Many women are going into labour vastly underestimating how painful it can be and overly optimistic that they will be able to manage without drugs, a study suggests. How has this happened?
By Clare Murphy
Health reporter, BBC News website
Has pain relief during labour been demonised?
Researchers at the University of Newcastle who looked at evidence from the UK and beyond found significant discrepancies between women's expectations of labour and their actual experience.
In England around a quarter of women who give birth end up having an epidural, the spinal analgesia which eliminates the pain of contractions, although many did not plan on having one.
Growing emphasis on birth as an entirely natural process - which may be better carried out in your front-room than in a labour ward - also means many women feel they have somehow failed if they end up rapidly making their way through every form of pain relief available.
Campaigners fought hard for many years to "demedicalise" childbirth and reduce the number of unpleasant, invasive, and potentially unnecessary procedures many women were subjected to in the course of delivering their child.
But there are fears the pendulum may now have swung too far the other way, with the many advantages of modern medicine forgotten in the desire to take the process back to basics.
After all, you wouldn't have your teeth pulled without an anaesthetic, so why would you embark on something as major as childbirth simply preparing to grit them?
Much evidence suggests, however, that women who are well supported by midwives and partners throughout their labour and made to feel at ease are the ones who manage their pain the most effectively and require the fewest drugs.
Tens machines: electrical pulses help block the body's pain signals
Entonox (gas and air): takes the edge off contractions
Pethidine: an opioid which may make mother and baby sleepy
Epidural: a spinal analgesia which numbs the lower half of the body
But even with all the helping hands she may wish for, a woman needs to be aware that this is sometimes simply not enough, the Newcastle team concluded.
"Of course it is important to have hopes for how you would like your labour to be.
"But those involved in providing ante-natal sessions, while listening to these, need to make sure that women are aware of how things may go and help them construct realistic expectations," says Joanne Lally, who led the research.
"You shouldn't have to feel a failure because you've ended up with a lot of pain relief.
"The problem with some of the courses out there is that they concentrate so much on doing it naturally that inevitably women feel as though they've done something wrong when those techniques simply aren't enough for them."
The National Childbirth Trust is one the major private providers of ante-natal classes in the UK, seeing perhaps as many as a quarter of all women preparing to give birth and also carrying out instruction on behalf of the NHS.
The NCT classifies "normal" birth as one which does not involve anaesthetic and would like to see a reduction in the use of epidurals, although it insists this does not mean it is against the use of pain-relief.
"We have campaigned for a long time for normal birth, and the bottom line is that we encourage women to have confidence in themselves and their bodies," says Gillian Fletcher, a former president of the NCT.
"But that doesn't mean we don't talk about pain relief in our ante-natal sessions.
"We help women weigh up the pros and cons of every method.

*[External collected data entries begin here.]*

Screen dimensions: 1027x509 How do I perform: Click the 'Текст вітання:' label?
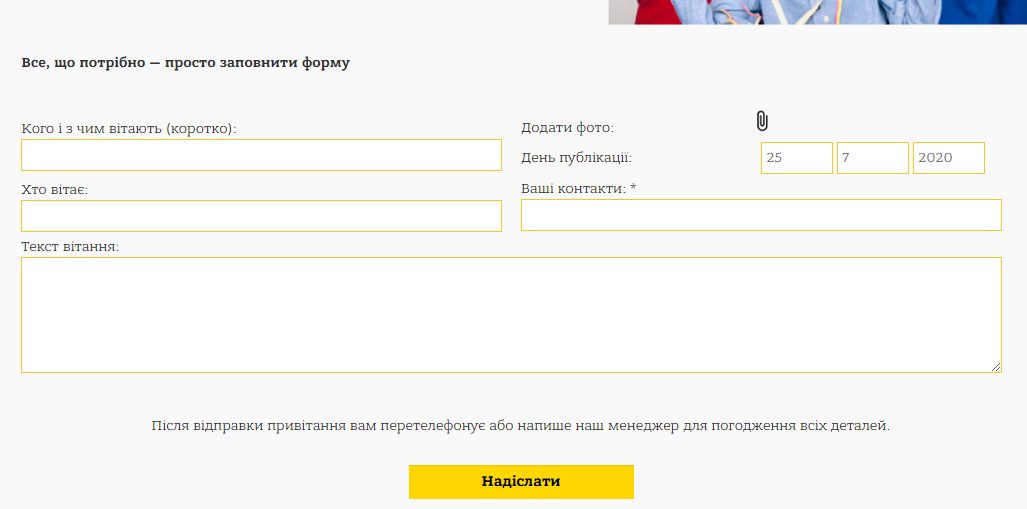[x=71, y=248]
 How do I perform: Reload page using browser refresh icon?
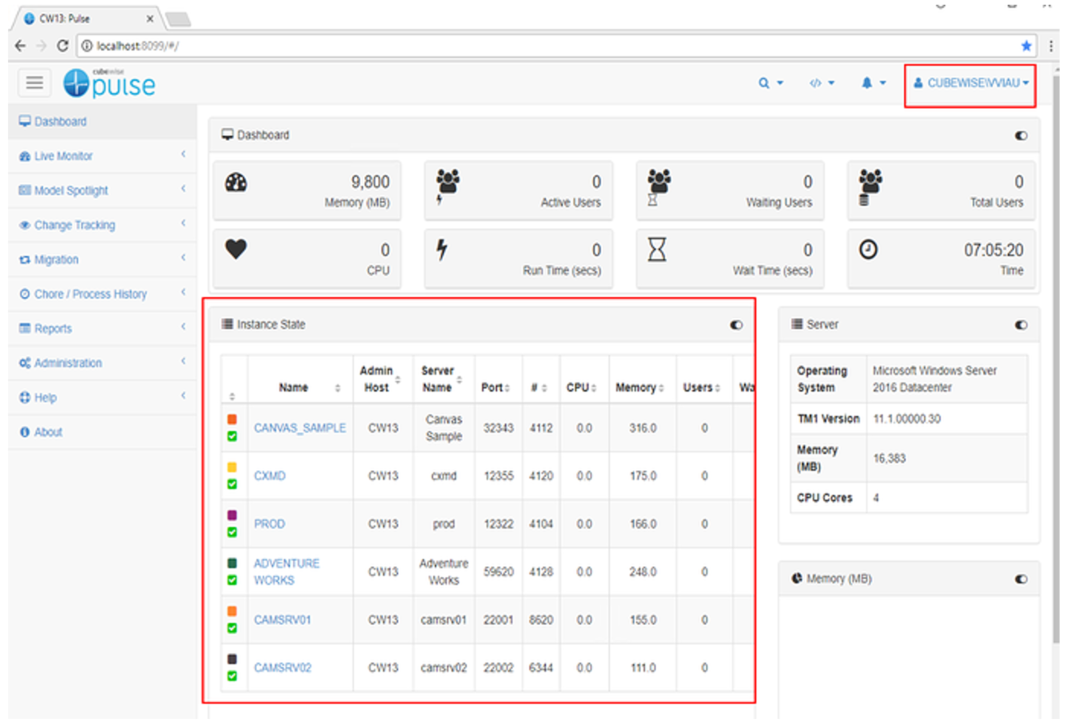(63, 46)
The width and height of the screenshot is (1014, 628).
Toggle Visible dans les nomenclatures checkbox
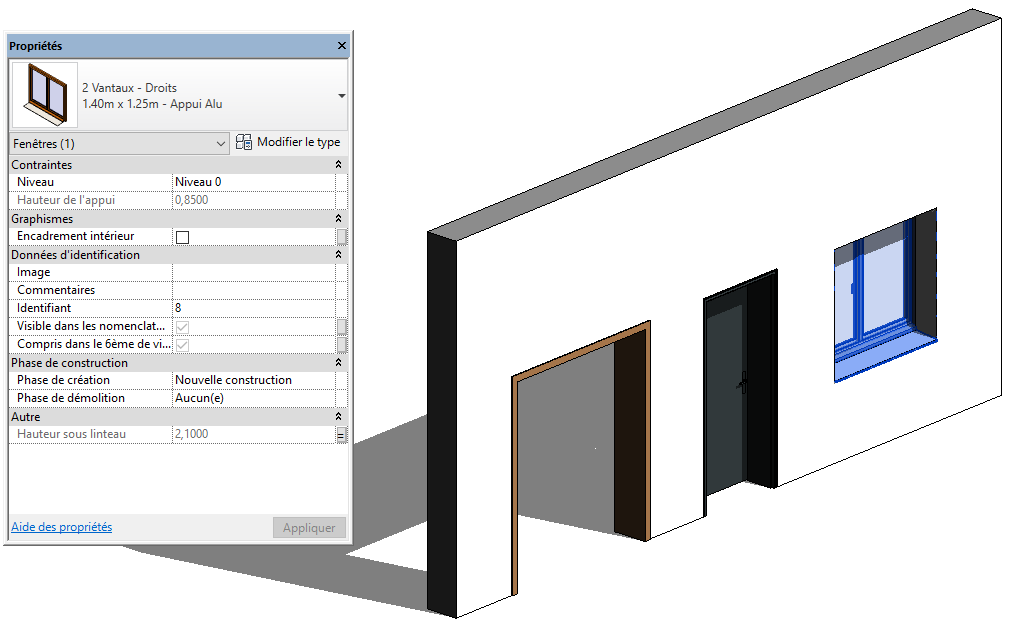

Of course epidurals are brought up - but we do make clear that if you have one you are two to three times more likely to end with a forceps delivery."
"What's crucial is that women are ready to negotiate with their midwife, and don't find themselves lying flat on the bed, which we now know is a sure way to a more difficult experience."
But regardless of the content of ante-natal sessions - be they provided privately or by the NHS - women themselves should perhaps be less competitive with each other about how they give birth, argues Anna Davidson of the Birth Trauma Association.
"Ante-natal sessions do need to be more realistic - perhaps including women who have given birth and had very different experiences. But mothers themselves need to stop being so gladiatorial about what they managed to endure.
"We sometimes seem to forget that while childbirth is natural, women in the past regularly died as a result of it, and we should be a bit more positive about the advances medicine has brought us."
One obstetrician believes the tide is perhaps turning yet again.
"I have seen many women in the last decade with completely unrealistic expectations, who end up incredibly disappointed when they have not been able to give birth without significant pain relief," says Patrick O'Brien, a consultant and spokesman for the Royal College of Obstetricians and Gynaecologists.
"But I get the feeling that things have started to change, and more women realise there is only so much you can plan for.
"Find out about aromatherapy - but find out about epidurals too - and prepare to be flexible. I do think that message is getting through."